Prompt 6 (Blakeslee p. 27): Brainstorm a list of (broad) questions relating to your topic:
- How does medical communication affect patient actions? (And are the privacy guidelines and ethical considerations involved in studying medical communication too much for a fledgling researcher to overcome?)
- How do legal writings like the Patient Protection and Affordable Care Act actually affect citizens? (And which citizens, and how can I measure this?)
- Is journalism a branch of technical communication? (And who defines it so?) Does this contribute to the difference in the gender/sex of people entering these fields?
By the end of my research, the question I most want to be able to answer is this …
How does gender (not just sex) affect the ways that people perform and perceive communicative activities in professional/technical settings … how does knowing about these performances/perceptions shape communication?
Prompt 7 (Blakeslee p. 27): Try using a tool provided by the authors to formulate a better research question:
I am looking for recurrent themes as described on page 24. First, I will “manually” consider themes in what I’ve been reading and writing. Main themes involve rhet/comp, gender, and tech comm. As the latter two can fall under the umbrella of rhet/comp, I will move forward with the assumption that I should be looking for ideas related to gender and tech comm. As this is already how I formulated the very drafty research question above, I seem to be on the right track.

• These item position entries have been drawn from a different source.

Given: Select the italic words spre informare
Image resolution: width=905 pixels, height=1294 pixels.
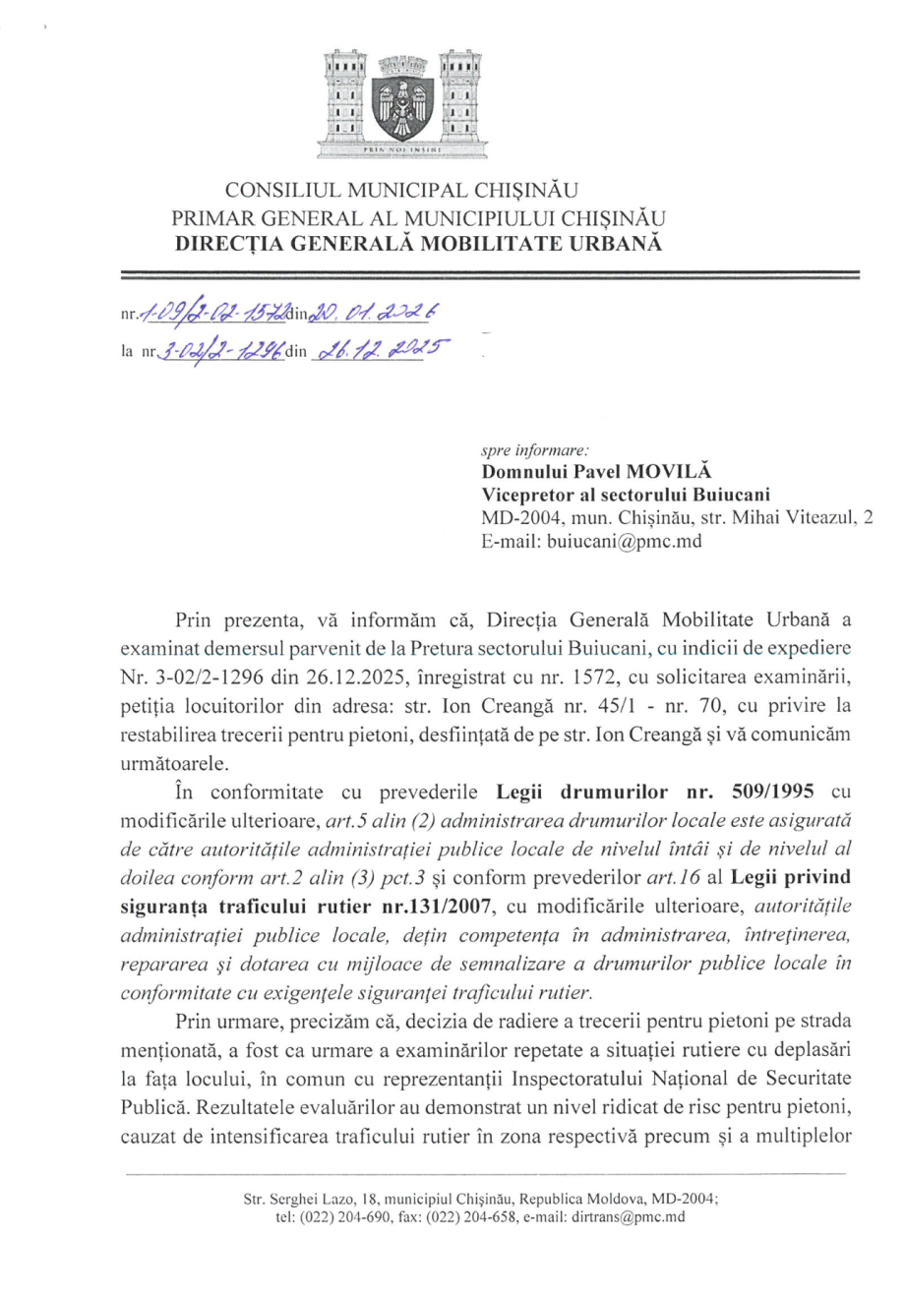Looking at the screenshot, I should coord(534,451).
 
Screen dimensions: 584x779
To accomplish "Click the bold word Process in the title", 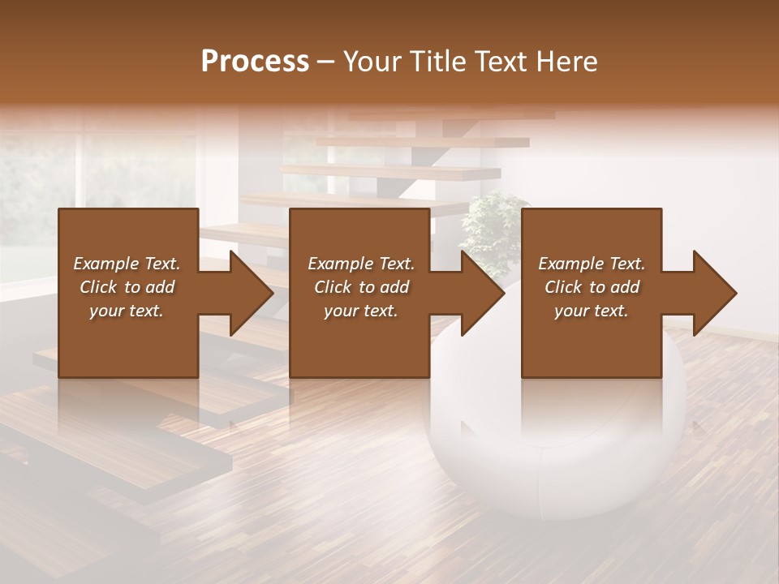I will (x=255, y=62).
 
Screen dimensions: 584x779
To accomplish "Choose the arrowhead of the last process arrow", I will (x=713, y=293).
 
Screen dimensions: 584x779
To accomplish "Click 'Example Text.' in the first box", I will (x=127, y=264).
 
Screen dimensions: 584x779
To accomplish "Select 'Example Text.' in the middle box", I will (x=361, y=264).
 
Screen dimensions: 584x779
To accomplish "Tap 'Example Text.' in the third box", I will (x=592, y=264).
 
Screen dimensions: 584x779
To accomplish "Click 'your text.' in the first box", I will (x=127, y=311).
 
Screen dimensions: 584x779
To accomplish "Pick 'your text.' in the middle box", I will (x=361, y=311).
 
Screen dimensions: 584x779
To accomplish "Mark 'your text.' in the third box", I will (x=592, y=311).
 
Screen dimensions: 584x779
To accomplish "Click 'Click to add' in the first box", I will (x=127, y=287).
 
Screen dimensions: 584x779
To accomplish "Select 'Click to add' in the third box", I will (x=592, y=287).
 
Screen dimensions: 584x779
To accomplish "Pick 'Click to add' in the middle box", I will (x=361, y=287).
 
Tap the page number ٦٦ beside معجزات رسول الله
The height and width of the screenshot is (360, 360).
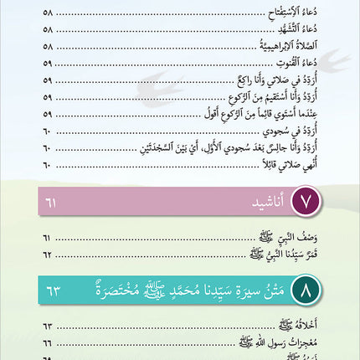pos(47,344)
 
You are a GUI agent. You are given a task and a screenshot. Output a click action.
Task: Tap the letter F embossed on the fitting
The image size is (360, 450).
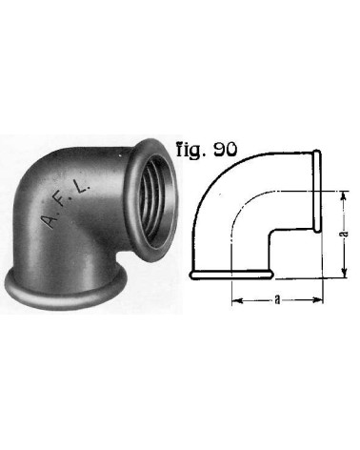69,207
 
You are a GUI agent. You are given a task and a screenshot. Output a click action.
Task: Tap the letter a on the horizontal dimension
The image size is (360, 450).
273,298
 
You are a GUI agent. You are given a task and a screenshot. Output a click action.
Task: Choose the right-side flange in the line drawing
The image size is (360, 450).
317,191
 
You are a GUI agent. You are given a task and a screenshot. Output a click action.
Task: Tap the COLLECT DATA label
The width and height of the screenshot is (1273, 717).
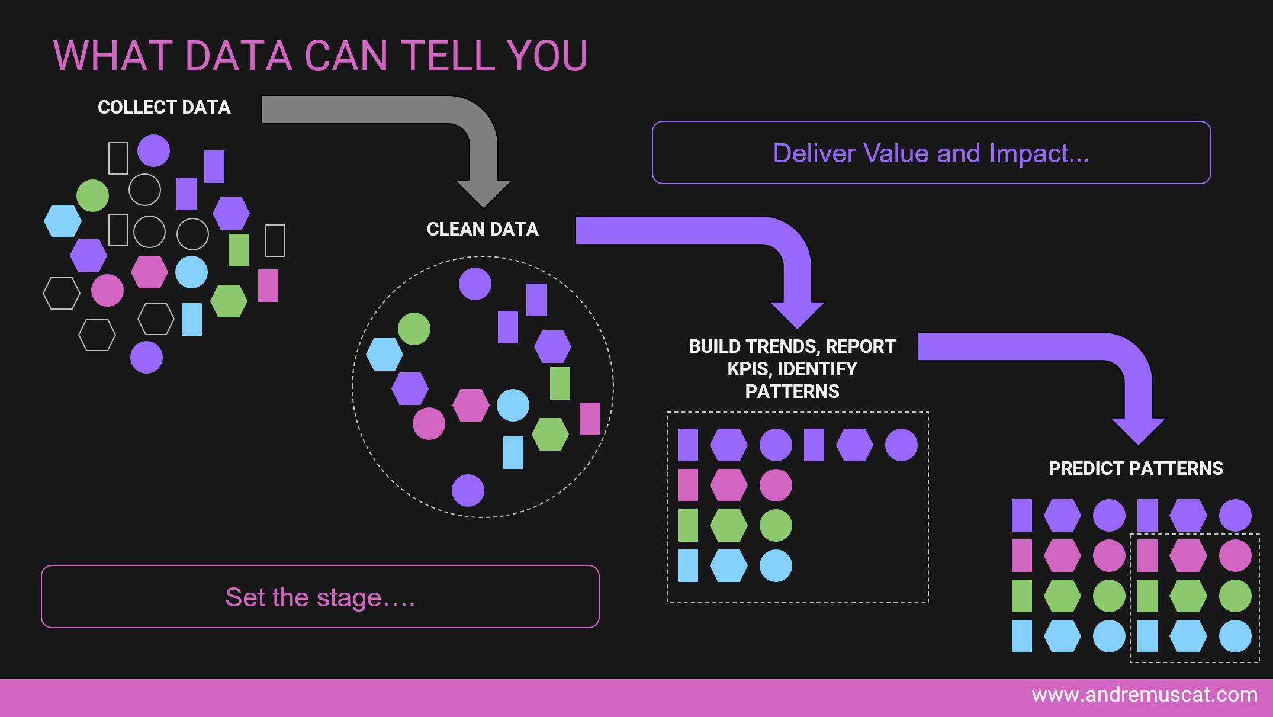pos(164,107)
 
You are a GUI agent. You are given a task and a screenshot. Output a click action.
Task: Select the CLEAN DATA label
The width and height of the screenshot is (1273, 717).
pos(483,229)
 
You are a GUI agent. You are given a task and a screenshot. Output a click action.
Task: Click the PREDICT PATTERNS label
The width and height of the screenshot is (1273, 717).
pos(1136,468)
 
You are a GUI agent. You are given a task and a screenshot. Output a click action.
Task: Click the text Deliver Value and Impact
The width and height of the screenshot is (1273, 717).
pos(931,153)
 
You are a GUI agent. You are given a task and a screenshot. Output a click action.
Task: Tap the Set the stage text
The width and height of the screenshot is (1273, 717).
pos(320,597)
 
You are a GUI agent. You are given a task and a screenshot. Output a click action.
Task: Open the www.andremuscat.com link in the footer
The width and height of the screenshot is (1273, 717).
pos(1145,695)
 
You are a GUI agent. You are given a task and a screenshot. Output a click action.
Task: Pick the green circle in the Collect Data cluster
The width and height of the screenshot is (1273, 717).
pos(93,195)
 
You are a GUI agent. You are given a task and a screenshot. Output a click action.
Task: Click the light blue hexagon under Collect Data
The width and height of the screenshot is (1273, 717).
pos(63,221)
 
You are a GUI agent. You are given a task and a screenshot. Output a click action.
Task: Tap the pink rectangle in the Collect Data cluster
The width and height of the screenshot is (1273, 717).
pos(268,285)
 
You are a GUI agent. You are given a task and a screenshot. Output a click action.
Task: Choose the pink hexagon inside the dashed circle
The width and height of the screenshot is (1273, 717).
pos(471,405)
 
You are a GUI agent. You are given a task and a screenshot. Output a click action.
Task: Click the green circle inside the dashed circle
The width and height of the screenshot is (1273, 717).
pos(414,329)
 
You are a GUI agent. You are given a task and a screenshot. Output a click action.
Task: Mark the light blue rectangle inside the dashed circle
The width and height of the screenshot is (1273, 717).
pos(513,452)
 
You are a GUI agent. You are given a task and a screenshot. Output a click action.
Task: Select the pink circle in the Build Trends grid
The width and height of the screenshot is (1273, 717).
pos(776,485)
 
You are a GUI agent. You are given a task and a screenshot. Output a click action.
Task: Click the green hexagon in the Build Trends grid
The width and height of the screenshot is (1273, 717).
pos(728,525)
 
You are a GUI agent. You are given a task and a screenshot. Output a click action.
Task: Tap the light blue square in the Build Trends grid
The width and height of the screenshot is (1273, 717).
pos(688,565)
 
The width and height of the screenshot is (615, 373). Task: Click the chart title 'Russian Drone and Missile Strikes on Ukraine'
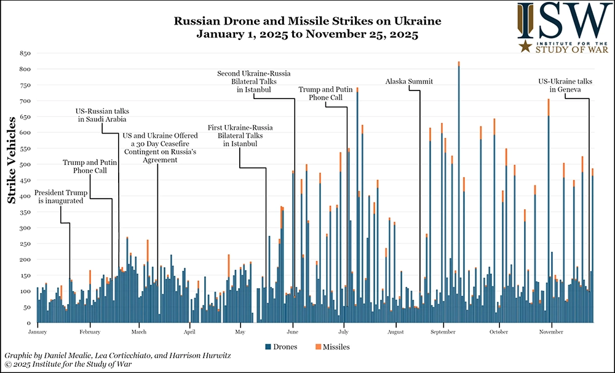pos(308,22)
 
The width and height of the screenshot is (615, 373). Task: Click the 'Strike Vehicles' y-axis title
pos(12,179)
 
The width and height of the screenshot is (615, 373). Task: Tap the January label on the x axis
pos(38,332)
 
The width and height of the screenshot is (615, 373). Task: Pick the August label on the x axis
pos(395,332)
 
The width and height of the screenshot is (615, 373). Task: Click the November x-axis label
pos(551,332)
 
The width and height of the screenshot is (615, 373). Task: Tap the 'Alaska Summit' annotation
pos(409,81)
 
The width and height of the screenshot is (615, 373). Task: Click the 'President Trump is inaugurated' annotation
pos(60,195)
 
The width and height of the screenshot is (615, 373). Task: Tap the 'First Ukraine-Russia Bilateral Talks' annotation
pos(240,135)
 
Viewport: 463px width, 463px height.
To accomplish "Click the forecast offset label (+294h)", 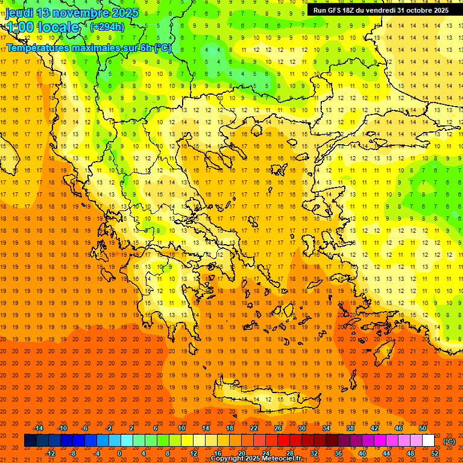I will pos(107,27).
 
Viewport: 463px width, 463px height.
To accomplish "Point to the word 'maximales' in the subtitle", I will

Now, for something completely different. I used Wordle.net to create a word cloud based on my personal blog, where I often post items written for classes or responses to extra reading I’m doing. The biggest words in the image below are apparently the ones I use the most. Here is the result:
While I am interested in authorship, I am exploring that concept in another class right now. As such, it appears that I should consider refocusing my research on students. Since my ultimate goal is to teach, this makes sense … it’s just that my journalism background also makes me drawn to issues outside academia, and I think this connection is important to my students.
So, the conclusion of this exploration is that I might want to focus my research on issues of gender in technical communication and that I might want to do this in a way that involves or interests students.